### THE TASK
Copy every record exactly. Nothing may be skipped.

### ENTRIES SUPPLIED
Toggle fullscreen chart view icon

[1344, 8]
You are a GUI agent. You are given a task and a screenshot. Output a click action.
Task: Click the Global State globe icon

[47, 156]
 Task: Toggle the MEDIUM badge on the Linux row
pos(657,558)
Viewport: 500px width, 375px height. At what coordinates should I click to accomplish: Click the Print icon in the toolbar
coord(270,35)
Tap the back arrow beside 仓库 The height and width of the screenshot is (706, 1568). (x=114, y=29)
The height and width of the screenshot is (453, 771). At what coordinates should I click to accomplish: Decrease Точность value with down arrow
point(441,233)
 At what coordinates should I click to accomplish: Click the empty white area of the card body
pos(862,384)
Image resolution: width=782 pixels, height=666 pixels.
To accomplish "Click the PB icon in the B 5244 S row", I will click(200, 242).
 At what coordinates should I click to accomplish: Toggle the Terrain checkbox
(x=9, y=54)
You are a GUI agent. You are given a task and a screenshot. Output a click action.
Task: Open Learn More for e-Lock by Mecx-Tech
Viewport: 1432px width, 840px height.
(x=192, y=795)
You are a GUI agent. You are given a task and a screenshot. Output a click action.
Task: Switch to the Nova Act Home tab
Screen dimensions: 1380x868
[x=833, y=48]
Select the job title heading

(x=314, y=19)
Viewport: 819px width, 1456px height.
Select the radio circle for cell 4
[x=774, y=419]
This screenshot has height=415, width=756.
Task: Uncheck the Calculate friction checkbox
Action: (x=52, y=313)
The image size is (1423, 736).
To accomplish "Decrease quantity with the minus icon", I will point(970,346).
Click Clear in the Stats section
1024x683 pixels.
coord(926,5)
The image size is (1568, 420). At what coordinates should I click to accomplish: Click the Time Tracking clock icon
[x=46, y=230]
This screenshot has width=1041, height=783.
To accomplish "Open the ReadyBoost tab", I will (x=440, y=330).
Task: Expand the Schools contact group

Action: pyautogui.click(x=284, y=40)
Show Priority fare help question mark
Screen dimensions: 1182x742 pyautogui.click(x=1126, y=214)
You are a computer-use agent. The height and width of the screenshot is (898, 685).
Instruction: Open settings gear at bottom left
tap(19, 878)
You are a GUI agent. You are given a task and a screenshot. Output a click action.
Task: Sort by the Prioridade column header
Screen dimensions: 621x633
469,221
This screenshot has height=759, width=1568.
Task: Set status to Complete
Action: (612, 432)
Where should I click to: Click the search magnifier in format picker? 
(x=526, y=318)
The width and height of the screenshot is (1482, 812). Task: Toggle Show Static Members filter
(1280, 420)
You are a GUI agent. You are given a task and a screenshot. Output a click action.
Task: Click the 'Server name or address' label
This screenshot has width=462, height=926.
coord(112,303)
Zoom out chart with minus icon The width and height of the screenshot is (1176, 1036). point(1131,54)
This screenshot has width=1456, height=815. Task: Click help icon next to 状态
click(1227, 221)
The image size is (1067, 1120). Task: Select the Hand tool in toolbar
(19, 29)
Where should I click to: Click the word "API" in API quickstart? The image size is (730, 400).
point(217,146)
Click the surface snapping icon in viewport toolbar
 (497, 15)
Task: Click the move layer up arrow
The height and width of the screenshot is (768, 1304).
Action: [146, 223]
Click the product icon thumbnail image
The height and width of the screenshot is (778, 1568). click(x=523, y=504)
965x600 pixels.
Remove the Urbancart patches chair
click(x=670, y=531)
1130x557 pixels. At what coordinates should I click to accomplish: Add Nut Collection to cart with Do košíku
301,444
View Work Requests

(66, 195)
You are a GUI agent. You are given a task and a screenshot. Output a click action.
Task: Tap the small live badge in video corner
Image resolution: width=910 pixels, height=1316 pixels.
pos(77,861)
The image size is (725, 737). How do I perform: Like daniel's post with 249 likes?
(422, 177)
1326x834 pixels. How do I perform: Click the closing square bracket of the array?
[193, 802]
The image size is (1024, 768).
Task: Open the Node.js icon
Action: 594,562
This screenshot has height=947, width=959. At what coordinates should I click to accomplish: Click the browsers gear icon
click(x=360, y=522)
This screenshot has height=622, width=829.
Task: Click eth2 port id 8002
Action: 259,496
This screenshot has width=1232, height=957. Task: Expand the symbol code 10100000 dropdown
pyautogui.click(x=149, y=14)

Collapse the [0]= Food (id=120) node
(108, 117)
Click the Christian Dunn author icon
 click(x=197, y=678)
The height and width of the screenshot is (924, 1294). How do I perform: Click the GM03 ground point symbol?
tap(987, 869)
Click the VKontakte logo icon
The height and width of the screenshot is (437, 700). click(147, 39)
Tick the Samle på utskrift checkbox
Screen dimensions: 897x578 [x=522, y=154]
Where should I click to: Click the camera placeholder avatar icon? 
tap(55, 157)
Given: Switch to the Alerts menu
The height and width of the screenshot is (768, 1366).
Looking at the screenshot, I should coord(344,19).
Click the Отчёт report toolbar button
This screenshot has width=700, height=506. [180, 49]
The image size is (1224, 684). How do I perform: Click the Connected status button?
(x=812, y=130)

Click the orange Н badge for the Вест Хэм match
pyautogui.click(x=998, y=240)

### SOLUTION TO THE PROBLEM
Toggle fullscreen chart view icon

[1344, 8]
You are a GUI agent. You are given a task and a screenshot. Output a click action.
Task: Click the Global State globe icon

[47, 156]
 Task: Toggle the MEDIUM badge on the Linux row
pos(657,558)
Viewport: 500px width, 375px height. At what coordinates should I click to accomplish: Click the Print icon in the toolbar
coord(270,35)
Tap the back arrow beside 仓库 The height and width of the screenshot is (706, 1568). (x=114, y=29)
The height and width of the screenshot is (453, 771). At what coordinates should I click to accomplish: Decrease Точность value with down arrow
point(441,233)
 At what coordinates should I click to accomplish: Click the empty white area of the card body
pos(862,384)
Image resolution: width=782 pixels, height=666 pixels.
To accomplish "Click the PB icon in the B 5244 S row", I will click(200, 242).
 At what coordinates should I click to accomplish: Toggle the Terrain checkbox
(x=9, y=54)
You are a GUI agent. You are given a task and a screenshot. Output a click action.
Task: Open Learn More for e-Lock by Mecx-Tech
Viewport: 1432px width, 840px height.
(x=192, y=795)
You are a GUI agent. You are given a task and a screenshot. Output a click action.
Task: Switch to the Nova Act Home tab
Screen dimensions: 1380x868
[x=833, y=48]
Select the job title heading

(x=314, y=19)
Viewport: 819px width, 1456px height.
Select the radio circle for cell 4
[x=774, y=419]
This screenshot has height=415, width=756.
Task: Uncheck the Calculate friction checkbox
Action: (x=52, y=313)
The image size is (1423, 736).
To accomplish "Decrease quantity with the minus icon", I will point(970,346).
Click Clear in the Stats section
1024x683 pixels.
coord(926,5)
The image size is (1568, 420). At what coordinates should I click to accomplish: Click the Time Tracking clock icon
[x=46, y=230]
This screenshot has width=1041, height=783.
To accomplish "Open the ReadyBoost tab", I will (x=440, y=330).
Task: Expand the Schools contact group

Action: pyautogui.click(x=284, y=40)
Show Priority fare help question mark
Screen dimensions: 1182x742 pyautogui.click(x=1126, y=214)
You are a computer-use agent. The height and width of the screenshot is (898, 685).
Instruction: Open settings gear at bottom left
tap(19, 878)
You are a GUI agent. You are given a task and a screenshot. Output a click action.
Task: Sort by the Prioridade column header
Screen dimensions: 621x633
469,221
This screenshot has height=759, width=1568.
Task: Set status to Complete
Action: (612, 432)
Where should I click to: Click the search magnifier in format picker? 
(x=526, y=318)
The width and height of the screenshot is (1482, 812). Task: Toggle Show Static Members filter
(1280, 420)
You are a GUI agent. You are given a task and a screenshot. Output a click action.
Task: Click the 'Server name or address' label
This screenshot has width=462, height=926.
coord(112,303)
Zoom out chart with minus icon The width and height of the screenshot is (1176, 1036). point(1131,54)
This screenshot has width=1456, height=815. Task: Click help icon next to 状态
click(1227, 221)
The image size is (1067, 1120). Task: Select the Hand tool in toolbar
(19, 29)
Where should I click to: Click the word "API" in API quickstart? The image size is (730, 400).
point(217,146)
Click the surface snapping icon in viewport toolbar
 (497, 15)
Task: Click the move layer up arrow
The height and width of the screenshot is (768, 1304).
Action: [146, 223]
Click the product icon thumbnail image
The height and width of the screenshot is (778, 1568). click(x=523, y=504)
965x600 pixels.
Remove the Urbancart patches chair
click(x=670, y=531)
1130x557 pixels. At what coordinates should I click to accomplish: Add Nut Collection to cart with Do košíku
301,444
View Work Requests

(66, 195)
You are a GUI agent. You are given a task and a screenshot. Output a click action.
Task: Tap the small live badge in video corner
Image resolution: width=910 pixels, height=1316 pixels.
pos(77,861)
The image size is (725, 737). How do I perform: Like daniel's post with 249 likes?
(422, 177)
1326x834 pixels. How do I perform: Click the closing square bracket of the array?
[193, 802]
The image size is (1024, 768).
Task: Open the Node.js icon
Action: 594,562
This screenshot has height=947, width=959. At what coordinates should I click to accomplish: Click the browsers gear icon
click(x=360, y=522)
This screenshot has height=622, width=829.
Task: Click eth2 port id 8002
Action: 259,496
This screenshot has width=1232, height=957. Task: Expand the symbol code 10100000 dropdown
pyautogui.click(x=149, y=14)

Collapse the [0]= Food (id=120) node
(108, 117)
Click the Christian Dunn author icon
 click(x=197, y=678)
The height and width of the screenshot is (924, 1294). How do I perform: Click the GM03 ground point symbol?
tap(987, 869)
Click the VKontakte logo icon
The height and width of the screenshot is (437, 700). click(147, 39)
Tick the Samle på utskrift checkbox
Screen dimensions: 897x578 [x=522, y=154]
Where should I click to: Click the camera placeholder avatar icon? 
tap(55, 157)
Given: Switch to the Alerts menu
The height and width of the screenshot is (768, 1366).
Looking at the screenshot, I should coord(344,19).
Click the Отчёт report toolbar button
This screenshot has width=700, height=506. [180, 49]
The image size is (1224, 684). How do I perform: Click the Connected status button?
(x=812, y=130)

Click the orange Н badge for the Вест Хэм match
pyautogui.click(x=998, y=240)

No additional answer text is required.